Excerpt to read
The reality is that I can't afford to hire a professional, or at least I choose to use my time rather than my money to renovate my trailer. My time DOES have value, there's no doubt about that. But my plan always included purchasing a vintage "fixer" and renovating it myself. It's definitely a hobby, andf hobbies cost money. At the same time, I enjoy the challenge, I enjoy most of the work, and as my kids have gotten older they've been able to help me, and that time shared with my family working on the trailer is just priceless to me.

To answer the questions from the OP, I paid around $3500 for my trailer including the gas it took to drive ~1300 miles round trip to pick it up. It was completely campable at that time, and we used it for an entire season as-is. We could have continued using it as-is for many more years, the things that were wrong with it weren't going to result in catastrophic failure any time soon. But I knew when I bought it that it had floor rot and frame rot in several places, and that those would need to be repaired. So far I've renovated the back half, replaced the rear subfloor, replaced 3 frame rails and one outrigger, added a gray tank, re-plumbed with PEX, lost an awning, added a new one, and done some other various work. It still needs new axles and a front half renovation including replacing some subfloor at the front, possibly replacing some of the steel frame up there, building out new cabinetry and a new dinette, and some other random repairs/renovations.

Exercise data
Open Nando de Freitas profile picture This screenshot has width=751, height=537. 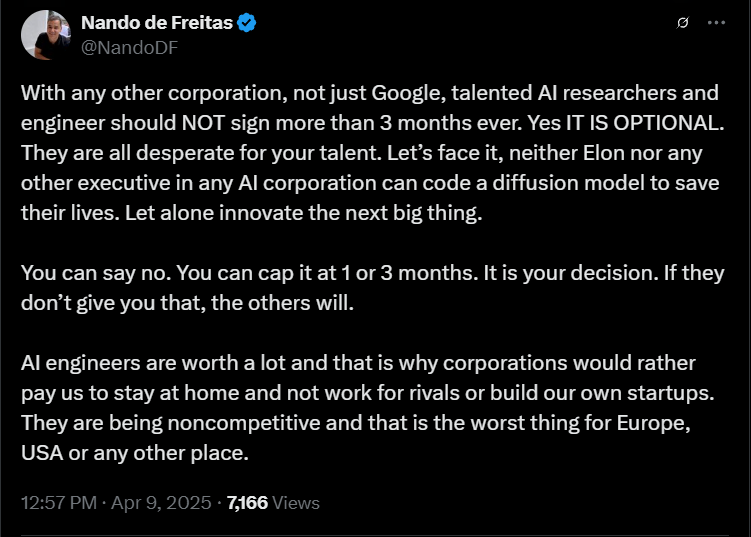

Tasks for this exercise
#1 Write out the passage of the trailer renovation post from "The reality is" up to and including "priceless to me.".
#2 Continue the trailer renovation post past its last sentence.

Answers by item number
#1
The reality is that I can't afford to hire a professional, or at least I choose to use my time rather than my money to renovate my trailer. My time DOES have value, there's no doubt about that. But my plan always included purchasing a vintage "fixer" and renovating it myself. It's definitely a hobby, andf hobbies cost money. At the same time, I enjoy the challenge, I enjoy most of the work, and as my kids have gotten older they've been able to help me, and that time shared with my family working on the trailer is just priceless to me.

#2
So far I have around $8K into it, and have at least another $4K-$5K to go, so my final numbers will be $12K-$13K. Completely excluding the cost of my own labor, of course.

Compared to the price of a new Airstream that is minimal, and even compared to the price of a new SOB I'm doing pretty well, and have a trailer that should last another 50 years. What my grandchildren choose to do with it, will be up to them.